A small city with people walking on the streets, living in houses again, with farms and a cannery.

And slaves.

The people of Waterfall were happy to have Hank and Jack. Hank still wore his uniform and carried his service revolver. They wanted law and order, and once he’d seen this place, Hank hadn’t been able to leave. He couldn’t just walk away.

Opening his eyes again, he pulled in a deep breath and looked below. A man laughed, high-pitched, giggling. All three men were walking away now, leaving Thom behind in the sun outside the auto bay.

"C’mon back," he yelled, throwing his hands into the air as they rounded the corner of the gas station and disappeared.
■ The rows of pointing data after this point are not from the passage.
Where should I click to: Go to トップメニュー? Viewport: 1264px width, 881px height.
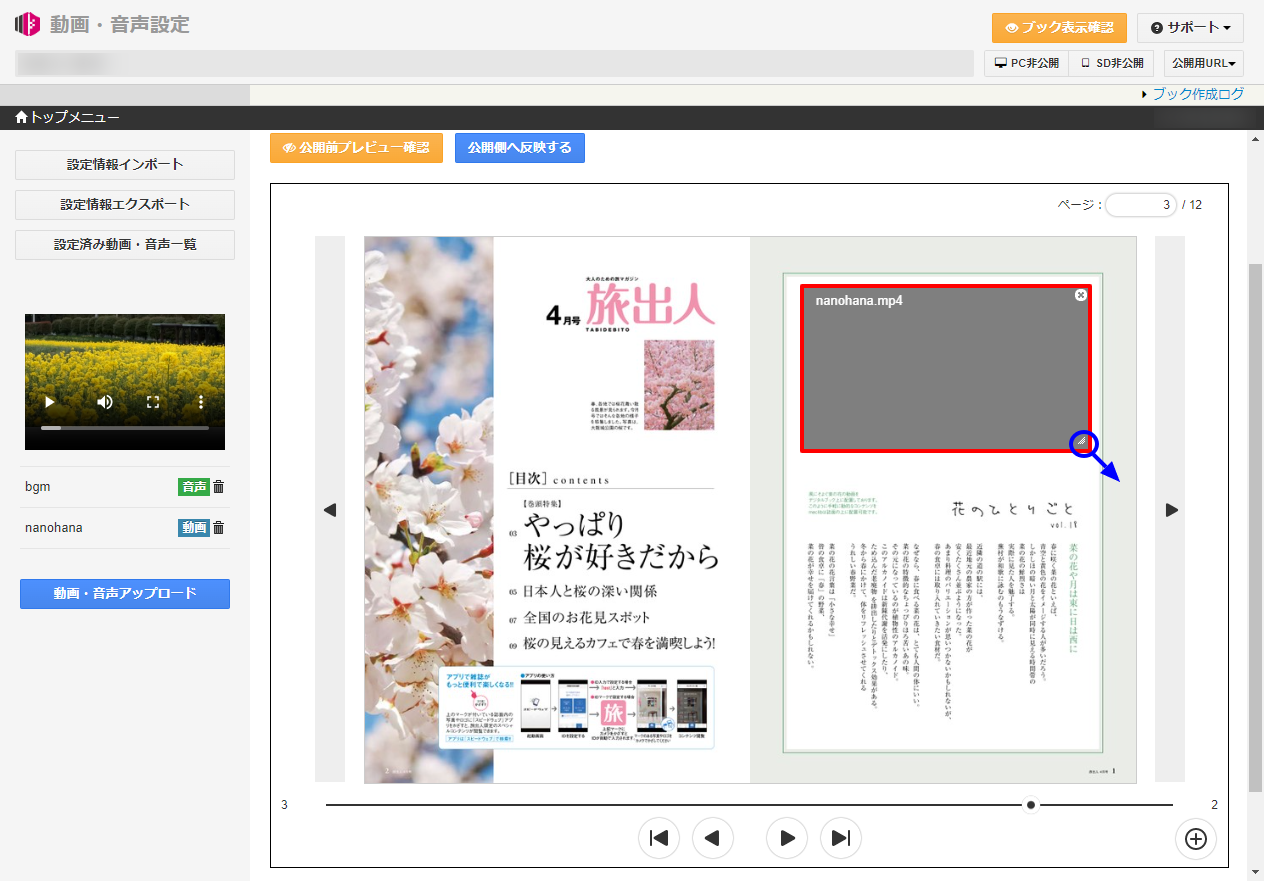[68, 118]
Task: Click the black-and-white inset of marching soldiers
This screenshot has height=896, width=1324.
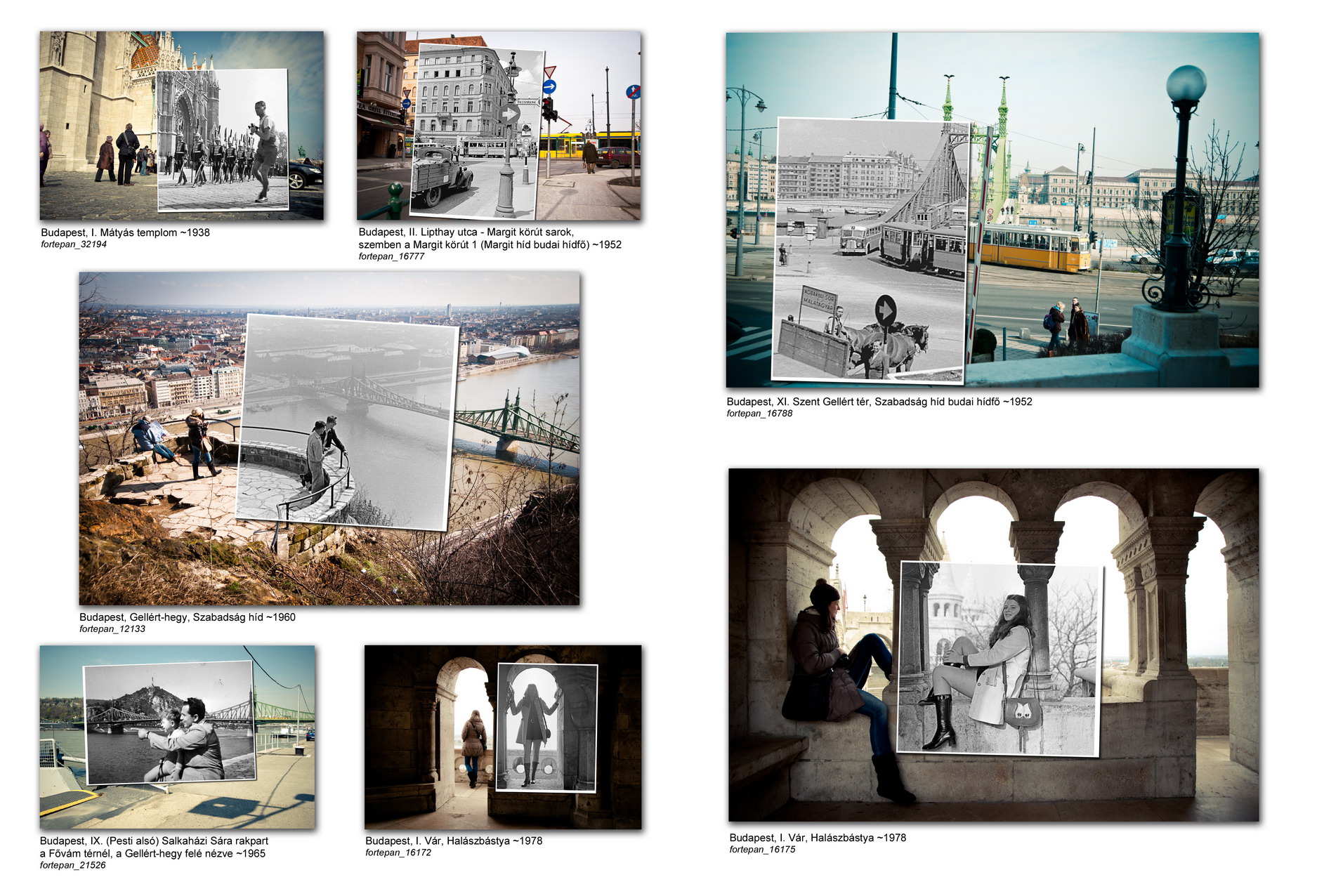Action: pos(223,140)
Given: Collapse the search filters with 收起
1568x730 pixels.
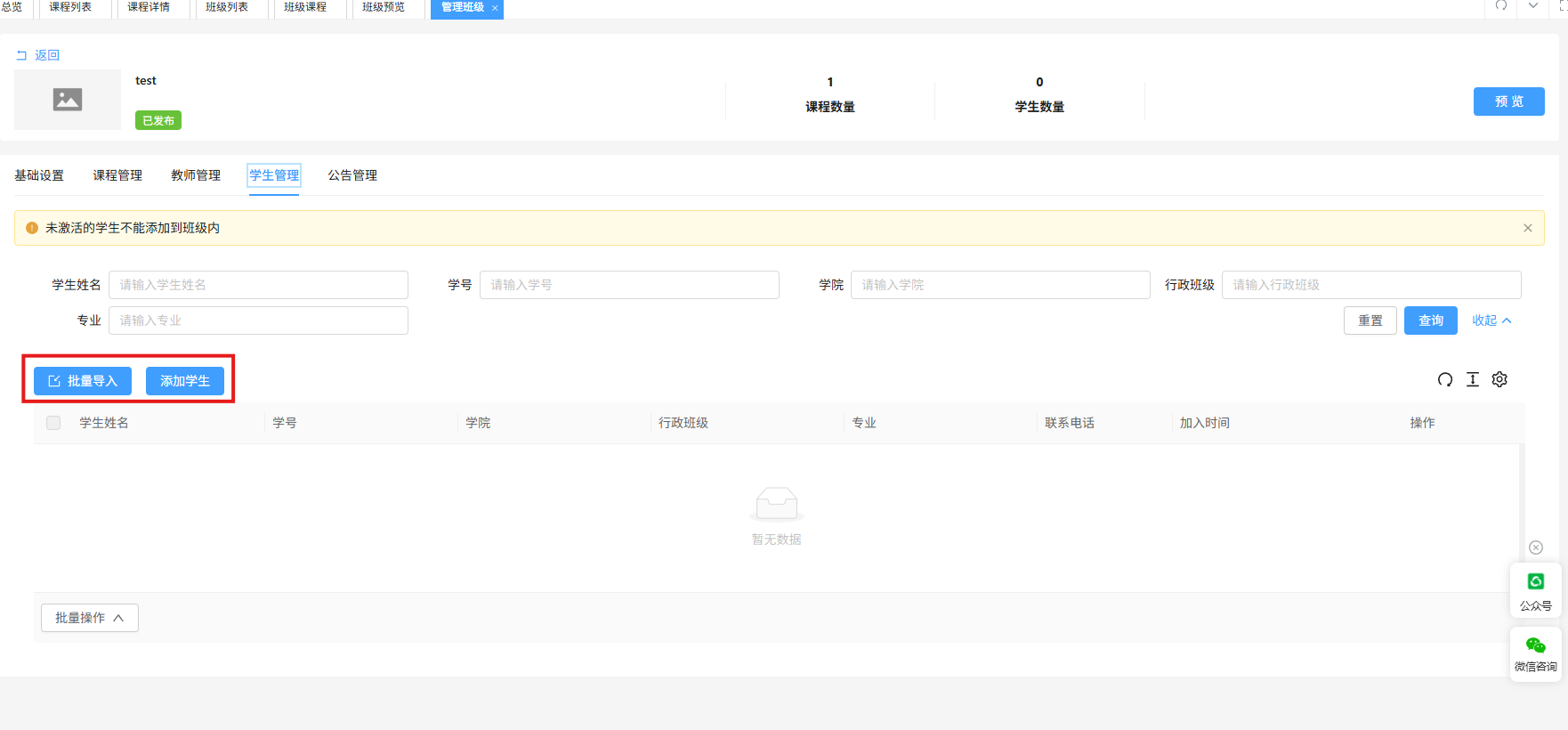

Hank swallowed bile. Waterfall men? Which didn’t matter because he couldn’t arrest them. Or Younger’s men? That wouldn’t matter either. The slaves came from Younger’s group. They started it. A loose mob of people that Younger took over. Doomsayers, Hank called them. They’d been ready for the Armageddon called Eve. They’d taken over an empty vacation resort. A lodge and cabins scattered throughout the pines—cooler, isolated. They’d taken slaves at the beginning of Eve. By the time anybody else had known about it, they hadn’t cared anymore. They just wanted to survive. It was Younger’s idea to rent the slaves to Waterfall. At the time, the population of Waterfall had been too small to work the farms and cannery. Now they were stuck with the devil’s bargain. But the slaves in Waterfall were better off, to be sure. They didn’t wear shock collars like Younger’s slaves. Dog collars, really. Modified for stronger shocks.

"Too easy to run up here," Younger had once told him.

The slaves in Waterfall wore tracking collars. Bright orange posts surrounded the town and fields. A collar on anybody crossing the post-line sent a signal back to Hank’s police. No need to shock anybody in Waterfall because there was no way to run.

Before Eve, Younger had been an engineer for the Army—a puzzle to Hank. He’d probably had a home in the suburbs once, an Army pension he never got to use, a wife, children maybe. A man who’d barbecued in summer, mowed the lawn, washed the cars, lived a regular life.

Where people weren’t tied up and sold.